Sen. Richard Durbin (D-Ill.) recently introduced legislation to regulate how credit-card transactions are routed that, if passed, would hinder competition between credit-card issuers, reduce benefits for consumers, and impede fraud detection and prevention.
Co-sponsored by Sens. Peter Welch (D-Vt.), J.D. Vance (R-Ohio) and Roger Marshall (R-Kan.), the Credit Card Competition Act would require banks with more than $100 billion in assets to offer merchants the choice of at least two routing networks on credit cards they issue, one of them being a smaller competitor to Visa and Mastercard. The legislation, which would cover most existing cards, intends to address merchants' concerns about requirements to route transactions over the payment network branded on the card.
But current routing requirements are a feature, not a bug. They ensure adherence to security and fraud-prevention protocols established by the networks. They also enable networks to set interchange fees that maximize the value for both cardholders and merchants, the two sides of the payments market.
Any two-sided market requires sufficient participation on both sides. A payment network with either too few merchants or too few cardholders would fail. Participation in such markets is often broadest when one side subsidizes the other. Take newspapers, for example: advertisers subsidize readers by paying for part or all the costs of producing, marketing and distributing the newspaper, thereby increasing the total number of readers who will see their ads.
In credit-card networks, merchants subsidize cardholders through the interchange fees paid by acquiring banks to issuing banks. Revenue from interchange fees enables issuing banks to provide various card benefits, which can include up to 45 days of free credit, insurance and rewards. These motivate consumers to use their cards, leading to increased spending. Cards co-branded with merchants also foster loyalty and increased spending. Card networks have developed a range of interchange-fee rates for different types of cards, as well as for different kinds of merchants, including lower interchange fees for merchants with low-ticket sales, and caps on fees for sales of gasoline.
These and other innovations have been driven by fierce competition among the payment networks. Merchants have benefitted enormously from increased spending, faster transactions, and reduced counterparty risk. Nonetheless, larger merchants have regularly complained about high interchange fees, asserting that they are the result of a lack of competition. In response, legislators and regulators in many countries have introduced price controls and other interventions that have, unfortunately, led issuers to reduce rewards and other benefits, and to increase card fees, harming consumers.
In 2010, Sen.
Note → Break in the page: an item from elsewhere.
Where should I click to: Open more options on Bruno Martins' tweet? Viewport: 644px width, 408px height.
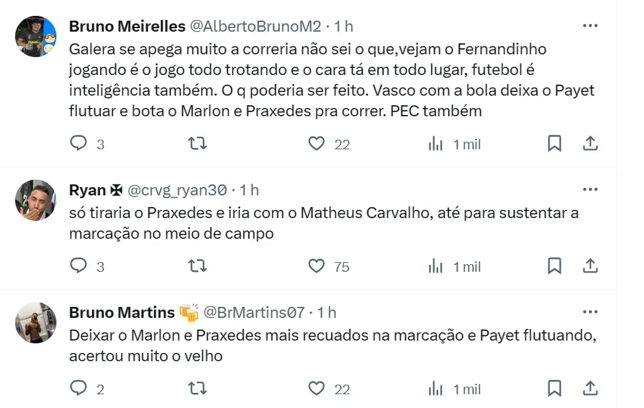[x=590, y=312]
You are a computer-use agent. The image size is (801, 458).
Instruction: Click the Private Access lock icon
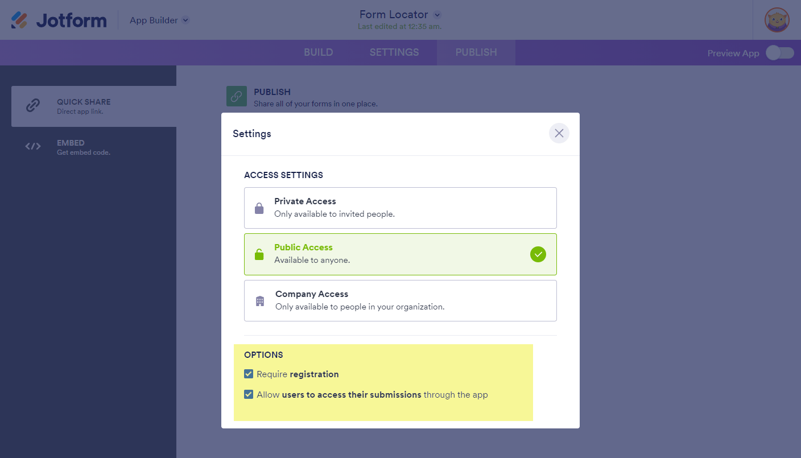pyautogui.click(x=259, y=208)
Durbin introduced an amendment to the Dodd-Frank Act that required the Federal Reserve to cap debit-card interchange fees for banks with assets of more than $10 billion. One study found the effects of this rule was to reduce revenue at covered banks by about $5.5 billion per year. For their part, banks recouped about 42% of that lost revenue by raising monthly fees on checking accounts and increasing minimum deposits required for “free” checking. But merchants passed through very little of the savings.
The result was that lower-income consumers ended up paying much higher bank fees but received little in return. Citing these effects, a report published last year by the U.S. Government Accountability Office concluded that the Durbin amendment is one of the main factors inhibiting access to banking among low-income households.
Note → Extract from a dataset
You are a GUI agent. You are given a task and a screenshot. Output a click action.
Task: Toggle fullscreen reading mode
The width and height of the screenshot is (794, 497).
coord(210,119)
The Credit Card Competition Act would exacerbate these negative effects. Merchants would route transactions through networks that offer lower interchange fees, compelling larger networks to lower their fees in order to compete. We can predict that, in response, card benefits like rewards programs will be scaled back or eliminated. Co-branded cards would likely vanish. Annual fees would increase, and fee-free cards would be reserved for individuals with high credit scores.
Merchants would also suffer, as spending would likely fall. Smaller merchants selling low-ticket items would be particularly affected, with little if any reduction in fees to match the decline in business. Furthermore, diminished rewards and higher fees may drive consumers toward less-secure payment methods like cash.
If lower-cost networks capture a significant share of transactions, it would also likely compromise card security. Fraud-detection systems rely on extensive user-spending data, which would be fragmented if traffic is diverted from the primary card networks. Additionally, certain security features—such as temporarily halting transactions on a lost card—may not function correctly if data is not routed over the main network.
Durbin obviously never intended his original amendment to harm poorer consumers, but that is what happened. If enacted, his bill would amplify the adverse effects, resulting in heightened security risks, increased costs for consumers, reduced spending, and negative implications for small-ticket merchants.